#### [Material provided]
==============================

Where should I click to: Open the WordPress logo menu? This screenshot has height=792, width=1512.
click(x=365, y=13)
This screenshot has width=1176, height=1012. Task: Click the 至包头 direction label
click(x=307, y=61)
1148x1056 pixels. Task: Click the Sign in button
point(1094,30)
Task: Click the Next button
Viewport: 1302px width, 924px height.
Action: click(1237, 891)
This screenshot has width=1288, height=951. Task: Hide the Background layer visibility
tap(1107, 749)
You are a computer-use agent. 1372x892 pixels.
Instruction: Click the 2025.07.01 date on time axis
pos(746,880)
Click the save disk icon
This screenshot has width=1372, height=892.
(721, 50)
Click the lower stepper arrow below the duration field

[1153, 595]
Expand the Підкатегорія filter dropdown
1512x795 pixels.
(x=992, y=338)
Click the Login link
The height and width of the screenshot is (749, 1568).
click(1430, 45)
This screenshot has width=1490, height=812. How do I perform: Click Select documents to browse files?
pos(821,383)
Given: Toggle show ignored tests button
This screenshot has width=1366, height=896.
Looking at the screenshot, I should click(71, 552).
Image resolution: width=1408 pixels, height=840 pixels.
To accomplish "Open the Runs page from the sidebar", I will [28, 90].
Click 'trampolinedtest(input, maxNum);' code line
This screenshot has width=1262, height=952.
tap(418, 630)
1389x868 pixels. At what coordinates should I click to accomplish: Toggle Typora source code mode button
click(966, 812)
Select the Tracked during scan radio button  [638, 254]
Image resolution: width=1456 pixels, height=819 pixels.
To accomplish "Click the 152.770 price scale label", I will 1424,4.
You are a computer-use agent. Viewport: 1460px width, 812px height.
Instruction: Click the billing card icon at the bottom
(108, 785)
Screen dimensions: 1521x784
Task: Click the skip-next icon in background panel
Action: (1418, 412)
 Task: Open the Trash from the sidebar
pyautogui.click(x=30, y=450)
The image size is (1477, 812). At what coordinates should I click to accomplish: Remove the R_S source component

==============================

#### [What needs to be done]
Find the line that contains "Task: Open the Trash from the sidebar". Copy it and every line after it to the end of the records, exactly, and nothing more.

#### [Result of the task]
 Task: Open the Trash from the sidebar
pyautogui.click(x=30, y=450)
The image size is (1477, 812). At what coordinates should I click to accomplish: Remove the R_S source component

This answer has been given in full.